Recently, we explored the topic of captives as a risk management tool. Now, we turn our attention to microcaptives. A microcaptive, as the name implies, is a smaller version of a captive, with less than $1.2 million in annual premium. One advantage of a microcaptive, per Captive.com: U.S. microcaptives are taxed only on investment income.
Captives can present advantages for companies. However, they do take a good deal of investment, both in money and time. For smaller companies, though, microcaptives might have some appeal.
However, microcaptives have come under IRS scrutiny as potential tax shelter scams.
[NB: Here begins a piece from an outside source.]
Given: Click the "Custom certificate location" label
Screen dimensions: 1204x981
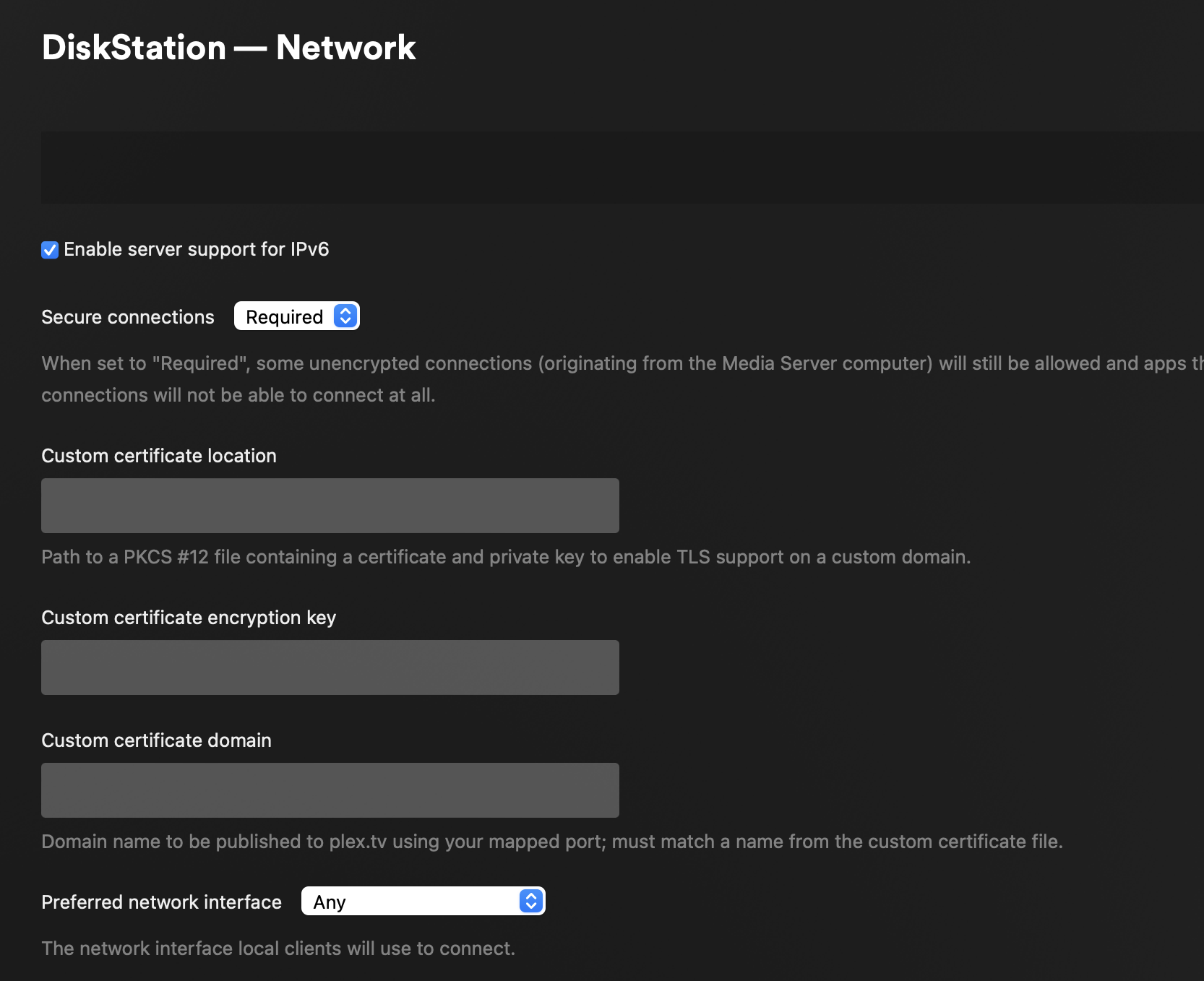Looking at the screenshot, I should (x=159, y=456).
That’s because a microcaptive must be qualified as an insurance company operating as a real business entity, not just a vehicle to reduce taxes.
The Internal Revenue Service recently noted that abusive tax shelters and structures to avoid paying taxes continues to be a problem, and microcaptives made the IRS’s annual list of tax scams known as the “Dirty Dozen” for the 2016 filing season.
"Taxpayers should steer clear of unscrupulous promoters who sell phony tax shelters with no real purpose other than to avoid paying what is owed,” IRS Commissioner John Koskinen said in February. "These schemes can end up costing taxpayers more in back taxes, penalties and interest than they saved in the first place.”
In short, companies wanting to play in the microcaptive space need an experienced insurance broker to help them out to ensure the rules are being followed. After all: starting a captive means a company is in the insurance business, whether it wants to be or not.